琴奨菊に限らず、「日本出身力士」の今後の活躍も期待はできそうにない。

 稀勢の里はまだ優勝経験がなく初場所も9勝止まり。モンゴル3横綱との昨年1年の対戦成績は4勝9敗と大きく負け越している。同じ大関・豪栄道は今回4勝11敗と大負けして3月場所はカド番。2014年9月場所で大関に昇進してから一度も2桁勝利がない。

 小結に上がった勢は5勝10敗。大関昇進が期待される栃煌山も負け越し、期待の遠藤は来場所も全休なら幕下陥落の恐れさえある。

「近年の日本人力士はスカウティングの段階から失敗している。
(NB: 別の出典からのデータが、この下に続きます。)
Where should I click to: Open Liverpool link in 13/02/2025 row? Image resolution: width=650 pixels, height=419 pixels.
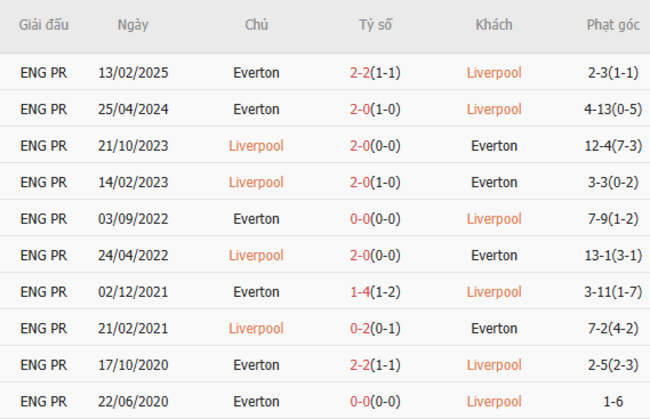(494, 73)
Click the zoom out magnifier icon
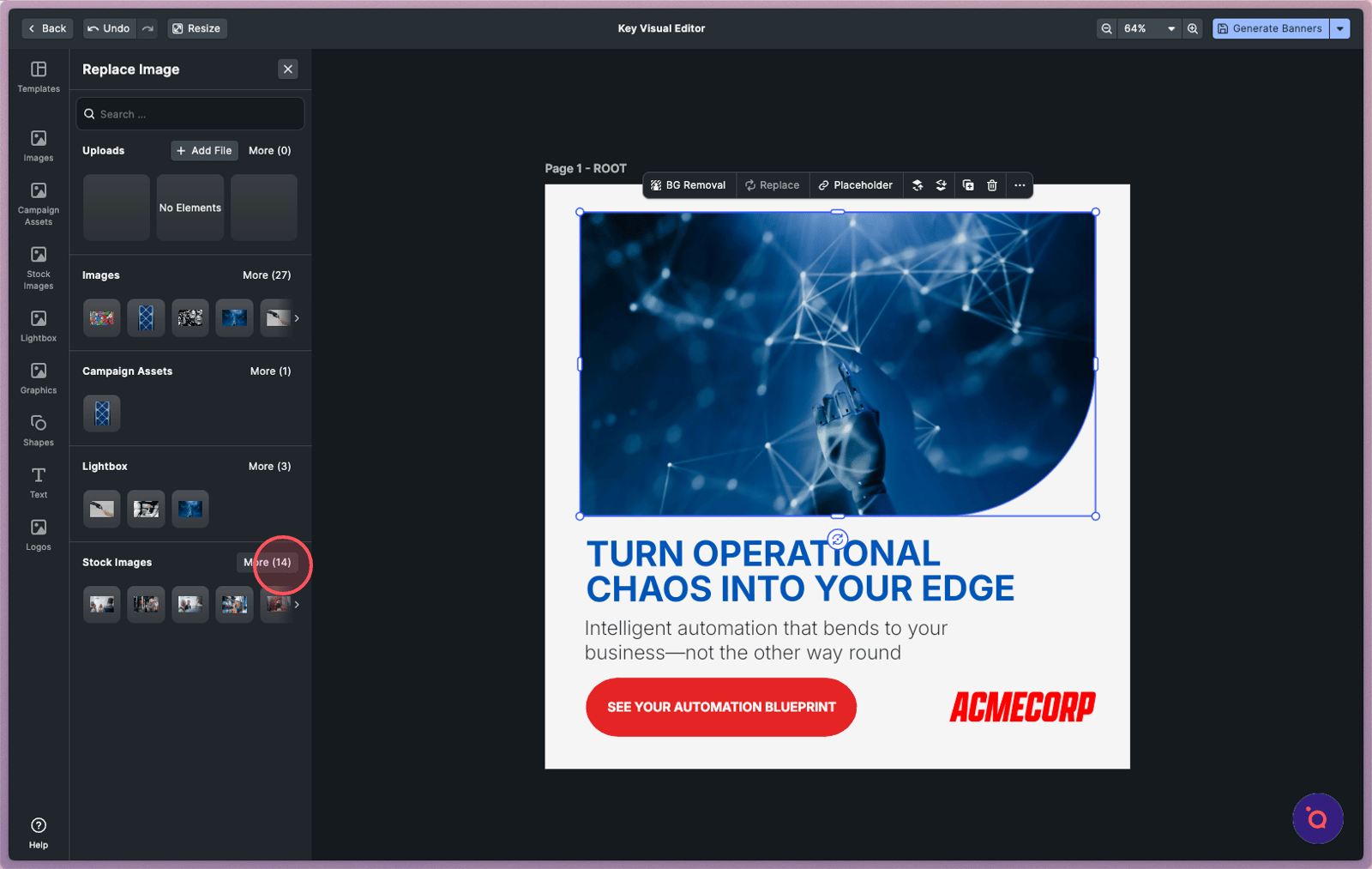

身体能力の優れた子供は他のスポーツに取られてしまい、新弟子検査の受検者は減少して増える気配がない。稼げるスポーツは他にたくさんありますからね。反対にモンゴル人にとっては、日本の相撲はまだまだ稼げる夢のスポーツ。モンゴル全盛時代はしばらく続くでしょう」(角界関係者)

 日本人横綱どころか、日本人の優勝は、今後また10年を待たなければならないかもしれない。

「今回の琴奨菊の優勝が話題になって、相撲に興味を持つ人が出てきたらうれしいな。日本人でも、コツコツやれば優勝できると思う親御さんもいるかもしれないからね」

 大島親方(元関脇・旭天鵬)の言葉は、そら怖ろしい響きにも聞こえてきた。